Your goal:
Among the entries below, only the lines from the one with "You are a computer-use" through the one with "Click the gray backdrop outside the dialog" are to be retyped, exactly and without pictures.

Information:
:::::
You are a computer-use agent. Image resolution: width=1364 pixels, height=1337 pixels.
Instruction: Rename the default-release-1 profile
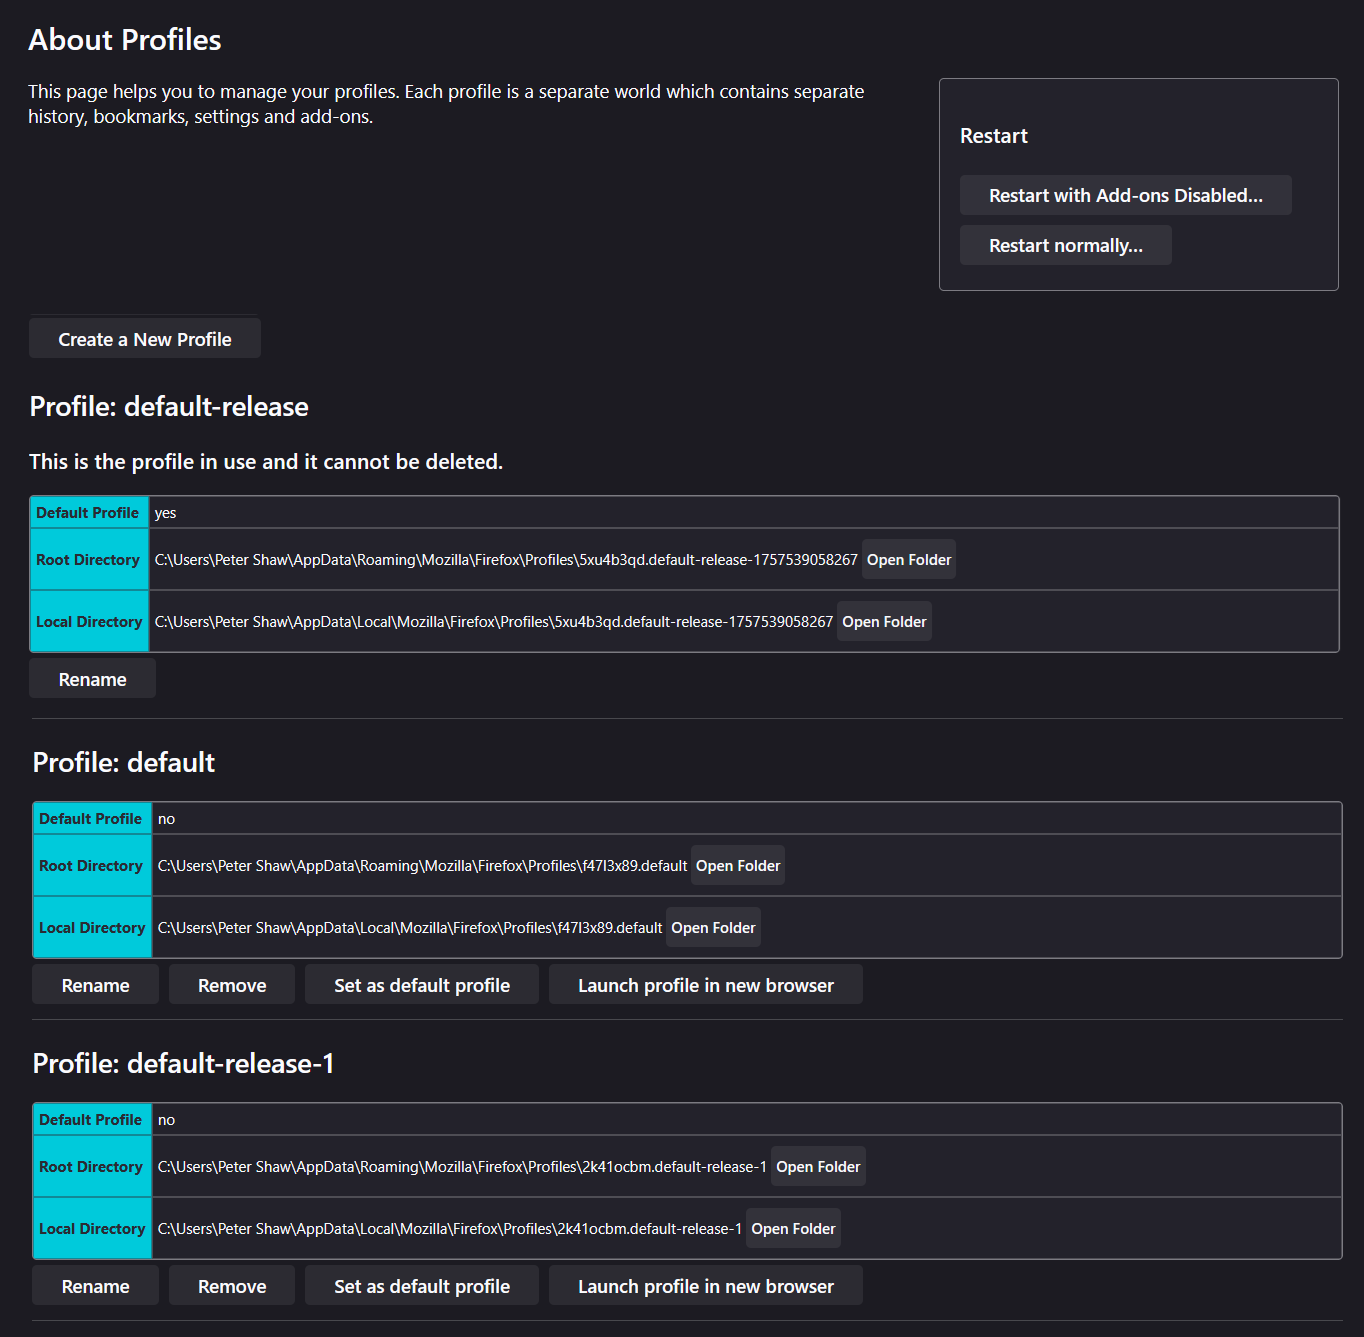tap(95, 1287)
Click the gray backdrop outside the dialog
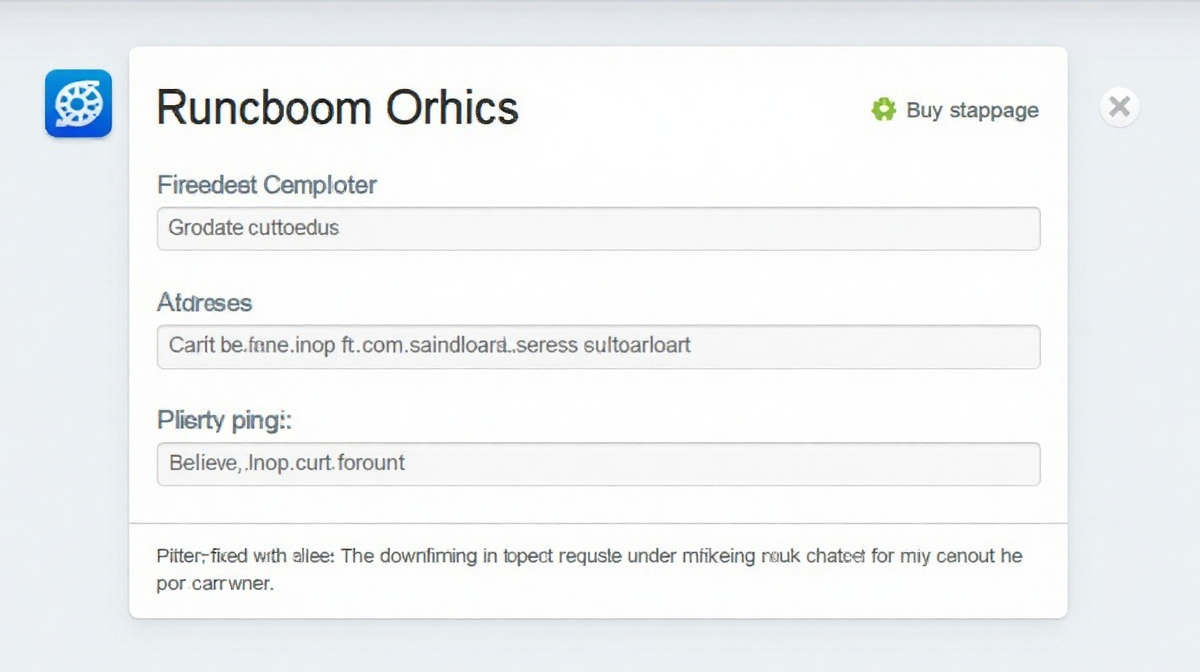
:::::
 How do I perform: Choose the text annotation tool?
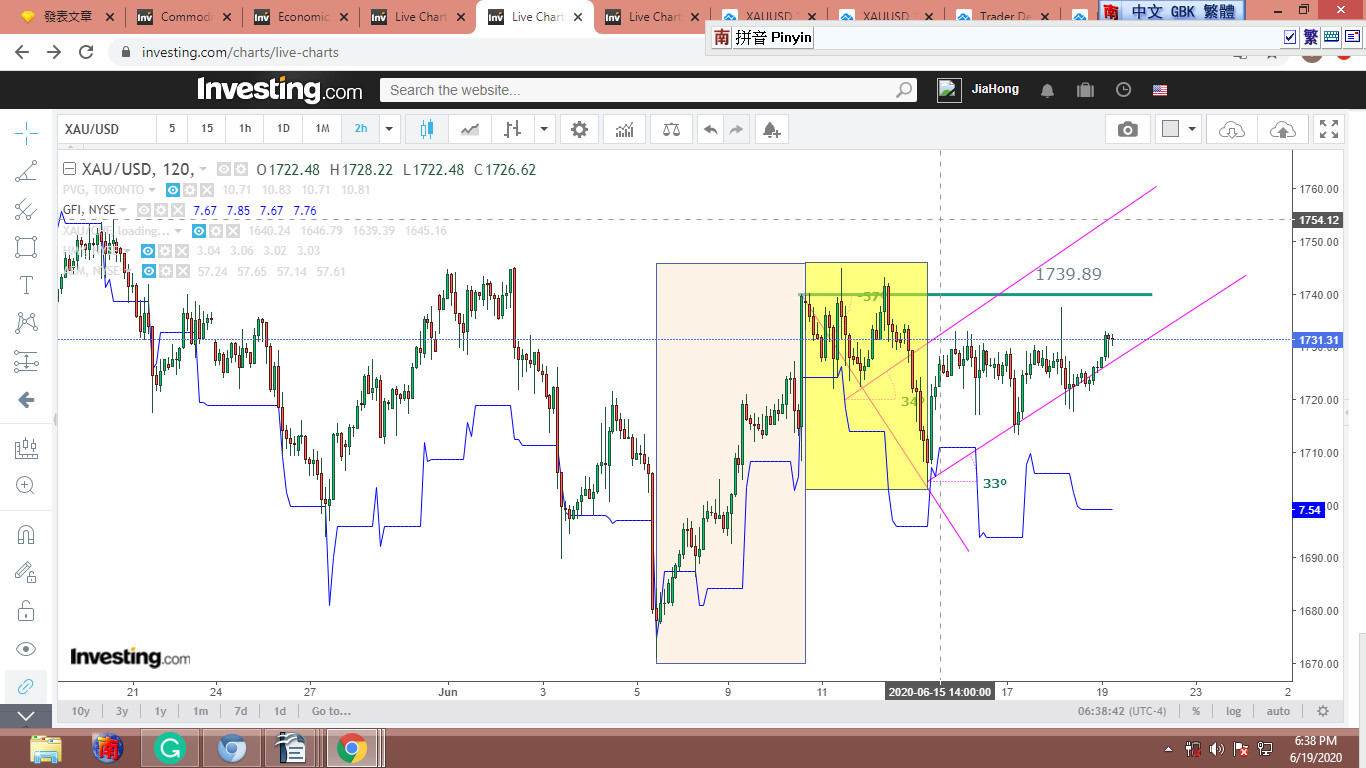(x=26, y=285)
:::::
Answer:
You are a computer-use agent. Image resolution: width=1364 pixels, height=1337 pixels.
Instruction: Rename the default-release-1 profile
tap(95, 1287)
Click the gray backdrop outside the dialog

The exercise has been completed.